Python: Python is almost a hard-compiled language. Most of the dynamic stuff that's really hard to compile isn't all that useful. But Guido and his enablers love the dynamism, and the CPython implementation. So instead of PyPy taking over, we have CPython with hacks to call C.
Go: The "share by communicating" thing in Go works out about as well as it does in other languages, that is, it's useful but not central. Early on, there were tortured examples of implementing locks with queues. Nobody does that any more. People pretty much write Go like they do other languages, with shared state and locks. Queues are used when queues do something useful. The real strength of Go is that the libraries needed for webcrap are maintained and used by Google, so they're all well-tested and exercised. Also, goroutines/green threads eliminate the sync/async distinction. Garbage collection takes care of most ownership problems. Simple. (I recently wrote a web back end in Rust. Big mistake.
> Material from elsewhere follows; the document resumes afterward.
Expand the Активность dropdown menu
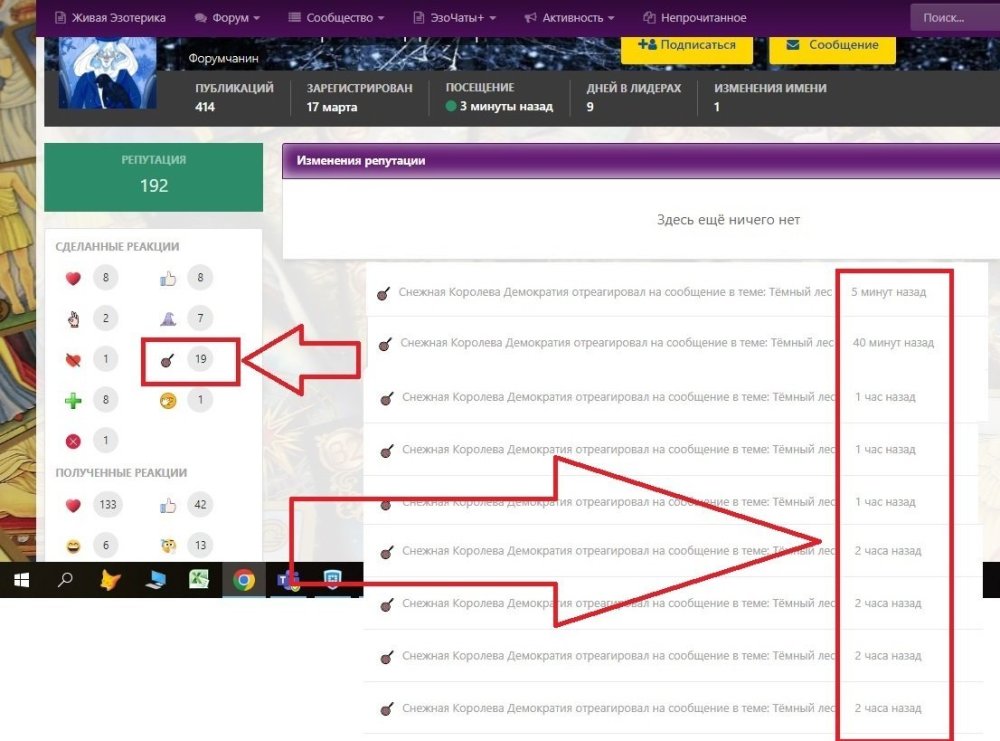Screen dimensions: 1000x741 pos(569,18)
Should have used Go.)
Rust: The "traits" system is an overreaction to Objects Are Bad. Rust probably would have been better off with single inheritance, which is well understood. (Multiple inheritance has too many dark corners.) People keep trying to do OOP with traits, which is like pounding a screw. Rust still doesn't have a good solution to the back reference problem, as I point out occasionally. The macro language sucks, but then almost all macro languages suck. "Async" is a nightmare but necessary to keep the Javascript crowd happy, since that's all they know. If you really need complex multiprocessor concurrency, Rust is currently the best game in town. Most people don't.
C++: They can't take anything out, and the cruft is too deep. "Modern C++" is not all that bad, but all of bad old C/C++ is still in there. So the safety situation remains awful. The cumulative complexity is now so high that even long-time language lawyers are giving up following it.
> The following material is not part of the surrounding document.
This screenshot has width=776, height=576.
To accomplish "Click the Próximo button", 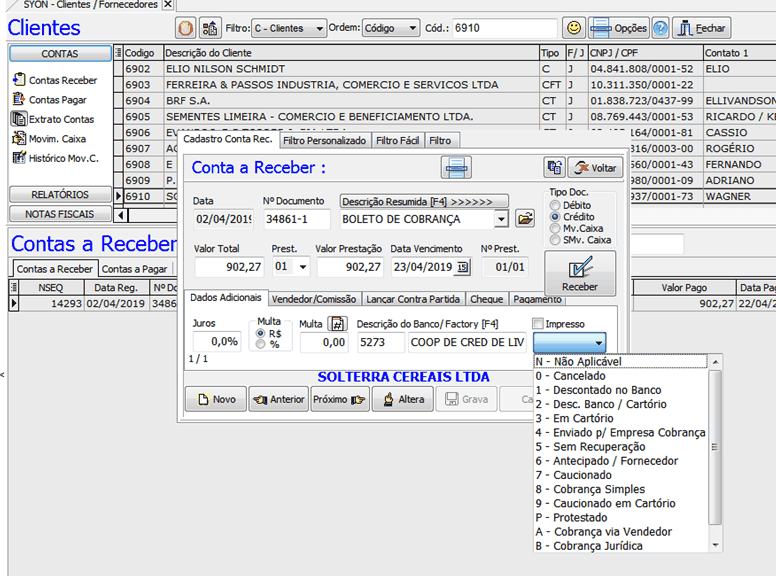I will (x=339, y=399).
Javascript: Who thought that would rule the world? It's awful, but everywhere. Heroic efforts have made an inherently slow language go fast. It's kind of impressive, actually.
As far as I'm aware, Rust's trait system is more closely related to Haskell's type class system than to actual object-oriented programming. As a type class system, it is fine; it is a different mindset than classic OOP. Rust happens to also use this same system for something more closely resembling traditional objects, but this is much more restricted than either.
As a rubyist: traits are strictly typed ducktyping. I love them.
Python: I get how PyPy is better in some ways, but calling C libs is the most important feature of Python. It doesn't have a lot going for it otherwise.
Go: Greenthreading is a big deal in backends. Arguably the main reason for Kotlin is because Java didn't have that, but now there are vthreads. Rust has chipped away at the Go systems use cases, so it's mainly for backends and CLIs now, but I wish it had better error handling.
Rust: There's a very good preso from the Rust team about how they arrived at async/await, and also how every other language does concurrency. Greenthreading was considered, main problem being you need a runtime for that.
C++: Torvalds was right about it all along.
JS: Honestly the best high-level language, made better choices than Python, never made huge breaking changes, somehow had a decent answer to cooperative multitasking before most other langs, deserves its popularity.
I generally agree with your sentiment.
> Rust: The "traits" system is an overreaction to Objects Are Bad.
It's interesting. Interfaces, traits, and mixins are all OOP concepts.
> "Async" is a nightmare
In what way? I do agree though, that it's annoying to yet again have a new language not have concurrency baked into the language. In some ways, Rust has excuses, because they want their concurrency primitives to support microcontroller, real-time Linux, and general purpose programming.